= YOUR INSTRUCTIONS =
Starting at the line that has "September (91, 822)" and stopping after the line that has "Sitemap (93, 536)", put each line of these entries into a JSON list as its own string, leaving out any blank lines.
------
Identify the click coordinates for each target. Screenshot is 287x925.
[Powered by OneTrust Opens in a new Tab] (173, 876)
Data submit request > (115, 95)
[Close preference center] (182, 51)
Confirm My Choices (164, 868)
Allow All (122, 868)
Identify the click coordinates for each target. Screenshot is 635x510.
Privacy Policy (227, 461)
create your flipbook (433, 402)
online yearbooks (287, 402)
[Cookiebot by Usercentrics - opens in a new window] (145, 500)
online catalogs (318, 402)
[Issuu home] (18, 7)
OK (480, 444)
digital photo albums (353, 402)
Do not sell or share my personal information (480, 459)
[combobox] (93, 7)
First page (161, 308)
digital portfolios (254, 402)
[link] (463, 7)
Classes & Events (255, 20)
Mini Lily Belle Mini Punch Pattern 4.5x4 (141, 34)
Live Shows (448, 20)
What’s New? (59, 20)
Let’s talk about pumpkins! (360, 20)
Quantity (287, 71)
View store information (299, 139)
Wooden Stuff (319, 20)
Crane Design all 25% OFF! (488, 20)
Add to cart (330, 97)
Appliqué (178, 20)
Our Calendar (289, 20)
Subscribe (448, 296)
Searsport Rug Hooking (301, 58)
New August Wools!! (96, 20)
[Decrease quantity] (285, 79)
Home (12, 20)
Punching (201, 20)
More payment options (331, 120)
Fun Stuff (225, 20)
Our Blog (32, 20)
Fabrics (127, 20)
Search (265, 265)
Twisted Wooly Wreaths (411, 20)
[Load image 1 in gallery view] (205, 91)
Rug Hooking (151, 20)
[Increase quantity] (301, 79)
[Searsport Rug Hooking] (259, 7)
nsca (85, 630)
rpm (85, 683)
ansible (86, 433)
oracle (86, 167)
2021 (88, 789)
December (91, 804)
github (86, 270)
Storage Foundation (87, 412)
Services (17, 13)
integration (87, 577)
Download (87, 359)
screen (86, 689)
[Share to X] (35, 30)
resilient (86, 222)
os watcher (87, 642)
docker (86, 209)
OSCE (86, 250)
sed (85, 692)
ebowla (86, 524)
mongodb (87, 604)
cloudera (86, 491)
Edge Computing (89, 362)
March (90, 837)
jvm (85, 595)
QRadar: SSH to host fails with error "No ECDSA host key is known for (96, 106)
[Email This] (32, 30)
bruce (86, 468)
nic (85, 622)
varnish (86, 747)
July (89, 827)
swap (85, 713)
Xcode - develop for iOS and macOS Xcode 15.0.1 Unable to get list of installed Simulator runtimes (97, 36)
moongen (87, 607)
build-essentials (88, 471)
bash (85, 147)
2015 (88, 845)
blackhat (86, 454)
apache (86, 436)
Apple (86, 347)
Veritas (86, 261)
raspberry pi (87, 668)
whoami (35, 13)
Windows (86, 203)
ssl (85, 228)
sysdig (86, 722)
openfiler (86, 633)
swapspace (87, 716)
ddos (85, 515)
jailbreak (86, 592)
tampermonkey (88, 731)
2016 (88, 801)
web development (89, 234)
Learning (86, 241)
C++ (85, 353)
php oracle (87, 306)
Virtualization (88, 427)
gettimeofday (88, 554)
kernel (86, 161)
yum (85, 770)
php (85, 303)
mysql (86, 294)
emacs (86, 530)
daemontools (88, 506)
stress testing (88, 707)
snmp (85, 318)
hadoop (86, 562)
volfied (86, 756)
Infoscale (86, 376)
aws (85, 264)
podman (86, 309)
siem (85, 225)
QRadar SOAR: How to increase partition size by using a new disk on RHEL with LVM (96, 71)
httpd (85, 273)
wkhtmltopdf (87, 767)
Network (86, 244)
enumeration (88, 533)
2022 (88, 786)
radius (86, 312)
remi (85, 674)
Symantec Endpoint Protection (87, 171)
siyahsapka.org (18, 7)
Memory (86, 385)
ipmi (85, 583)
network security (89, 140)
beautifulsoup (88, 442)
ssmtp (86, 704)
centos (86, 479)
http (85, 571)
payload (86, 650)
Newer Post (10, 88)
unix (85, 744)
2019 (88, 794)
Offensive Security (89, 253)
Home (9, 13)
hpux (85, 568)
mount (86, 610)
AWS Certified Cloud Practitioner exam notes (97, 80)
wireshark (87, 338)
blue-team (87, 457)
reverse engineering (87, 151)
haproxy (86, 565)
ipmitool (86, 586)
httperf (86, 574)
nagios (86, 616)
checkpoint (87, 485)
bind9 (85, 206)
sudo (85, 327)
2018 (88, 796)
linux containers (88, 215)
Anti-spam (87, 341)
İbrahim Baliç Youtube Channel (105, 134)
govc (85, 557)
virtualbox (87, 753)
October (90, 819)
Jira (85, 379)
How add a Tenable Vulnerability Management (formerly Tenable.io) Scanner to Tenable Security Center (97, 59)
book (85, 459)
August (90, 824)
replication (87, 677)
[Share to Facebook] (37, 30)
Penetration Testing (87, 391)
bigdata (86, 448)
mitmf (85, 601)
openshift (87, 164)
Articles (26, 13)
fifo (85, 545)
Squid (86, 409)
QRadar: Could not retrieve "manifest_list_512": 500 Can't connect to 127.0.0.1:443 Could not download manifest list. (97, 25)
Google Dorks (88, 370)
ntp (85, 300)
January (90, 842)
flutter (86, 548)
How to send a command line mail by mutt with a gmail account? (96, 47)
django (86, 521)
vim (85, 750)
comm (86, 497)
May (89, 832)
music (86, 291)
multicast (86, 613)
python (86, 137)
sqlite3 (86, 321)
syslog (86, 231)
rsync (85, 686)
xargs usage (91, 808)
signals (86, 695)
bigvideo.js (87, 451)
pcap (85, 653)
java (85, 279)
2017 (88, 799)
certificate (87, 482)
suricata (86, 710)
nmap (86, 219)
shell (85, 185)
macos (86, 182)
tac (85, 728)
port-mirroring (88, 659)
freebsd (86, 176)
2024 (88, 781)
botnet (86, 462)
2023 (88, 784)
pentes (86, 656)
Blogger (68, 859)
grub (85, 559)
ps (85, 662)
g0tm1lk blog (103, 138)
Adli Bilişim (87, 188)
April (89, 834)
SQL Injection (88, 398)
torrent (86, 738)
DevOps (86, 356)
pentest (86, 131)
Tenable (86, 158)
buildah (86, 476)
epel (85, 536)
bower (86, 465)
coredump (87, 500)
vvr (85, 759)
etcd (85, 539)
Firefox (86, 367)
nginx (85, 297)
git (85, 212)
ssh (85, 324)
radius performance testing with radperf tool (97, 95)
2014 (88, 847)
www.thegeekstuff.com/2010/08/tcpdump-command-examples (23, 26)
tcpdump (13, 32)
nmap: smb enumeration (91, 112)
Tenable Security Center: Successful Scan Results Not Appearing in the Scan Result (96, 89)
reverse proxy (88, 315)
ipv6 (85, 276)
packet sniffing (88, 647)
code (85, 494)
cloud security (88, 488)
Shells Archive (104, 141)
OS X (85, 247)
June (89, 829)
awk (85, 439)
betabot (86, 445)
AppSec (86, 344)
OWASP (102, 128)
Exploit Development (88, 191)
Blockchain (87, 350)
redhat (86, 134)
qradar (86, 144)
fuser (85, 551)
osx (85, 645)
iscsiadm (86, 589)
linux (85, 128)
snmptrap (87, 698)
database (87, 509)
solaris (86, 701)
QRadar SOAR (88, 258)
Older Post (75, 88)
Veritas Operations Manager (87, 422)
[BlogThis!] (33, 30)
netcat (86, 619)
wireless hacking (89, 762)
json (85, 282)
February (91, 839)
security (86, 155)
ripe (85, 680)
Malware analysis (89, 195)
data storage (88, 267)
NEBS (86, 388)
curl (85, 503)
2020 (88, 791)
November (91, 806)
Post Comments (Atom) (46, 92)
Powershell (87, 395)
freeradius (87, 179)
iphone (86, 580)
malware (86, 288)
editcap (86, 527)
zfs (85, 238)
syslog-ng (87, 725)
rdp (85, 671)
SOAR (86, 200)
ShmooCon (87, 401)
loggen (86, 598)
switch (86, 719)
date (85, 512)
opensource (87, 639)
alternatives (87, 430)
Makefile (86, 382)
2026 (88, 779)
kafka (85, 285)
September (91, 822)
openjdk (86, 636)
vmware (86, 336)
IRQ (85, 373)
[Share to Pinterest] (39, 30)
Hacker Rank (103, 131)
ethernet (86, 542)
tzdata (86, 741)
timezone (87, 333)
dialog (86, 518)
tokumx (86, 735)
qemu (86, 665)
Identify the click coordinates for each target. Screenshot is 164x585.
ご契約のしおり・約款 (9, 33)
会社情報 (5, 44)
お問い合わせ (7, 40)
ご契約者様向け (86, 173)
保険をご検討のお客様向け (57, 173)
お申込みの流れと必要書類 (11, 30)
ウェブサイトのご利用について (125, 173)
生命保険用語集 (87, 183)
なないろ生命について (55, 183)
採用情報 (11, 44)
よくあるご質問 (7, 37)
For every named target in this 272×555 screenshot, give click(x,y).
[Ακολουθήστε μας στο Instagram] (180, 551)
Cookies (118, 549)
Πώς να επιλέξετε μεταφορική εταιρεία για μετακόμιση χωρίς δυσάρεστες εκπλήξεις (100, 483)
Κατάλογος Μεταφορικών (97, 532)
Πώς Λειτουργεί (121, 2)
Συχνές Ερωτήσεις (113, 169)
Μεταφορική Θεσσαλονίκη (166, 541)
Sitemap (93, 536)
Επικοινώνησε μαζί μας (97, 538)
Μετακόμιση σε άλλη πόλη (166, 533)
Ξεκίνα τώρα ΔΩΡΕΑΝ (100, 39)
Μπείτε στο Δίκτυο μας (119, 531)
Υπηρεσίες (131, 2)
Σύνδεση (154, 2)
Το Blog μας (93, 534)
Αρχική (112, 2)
------
= OUTPUT BELOW =
[
  "September (91, 822)",
  "openjdk (86, 636)",
  "vmware (86, 336)",
  "IRQ (85, 373)",
  "[Share to Pinterest] (39, 30)",
  "Hacker Rank (103, 131)",
  "ethernet (86, 542)",
  "tzdata (86, 741)",
  "timezone (87, 333)",
  "dialog (86, 518)",
  "tokumx (86, 735)",
  "qemu (86, 665)",
  "Identify the click coordinates for each target. Screenshot is 164x585.",
  "ご契約のしおり・約款 (9, 33)",
  "会社情報 (5, 44)",
  "お問い合わせ (7, 40)",
  "ご契約者様向け (86, 173)",
  "保険をご検討のお客様向け (57, 173)",
  "お申込みの流れと必要書類 (11, 30)",
  "ウェブサイトのご利用について (125, 173)",
  "生命保険用語集 (87, 183)",
  "なないろ生命について (55, 183)",
  "採用情報 (11, 44)",
  "よくあるご質問 (7, 37)",
  "For every named target in this 272×555 screenshot, give click(x,y).",
  "[Ακολουθήστε μας στο Instagram] (180, 551)",
  "Cookies (118, 549)",
  "Πώς να επιλέξετε μεταφορική εταιρεία για μετακόμιση χωρίς δυσάρεστες εκπλήξεις (100, 483)",
  "Κατάλογος Μεταφορικών (97, 532)",
  "Πώς Λειτουργεί (121, 2)",
  "Συχνές Ερωτήσεις (113, 169)",
  "Μεταφορική Θεσσαλονίκη (166, 541)",
  "Sitemap (93, 536)"
]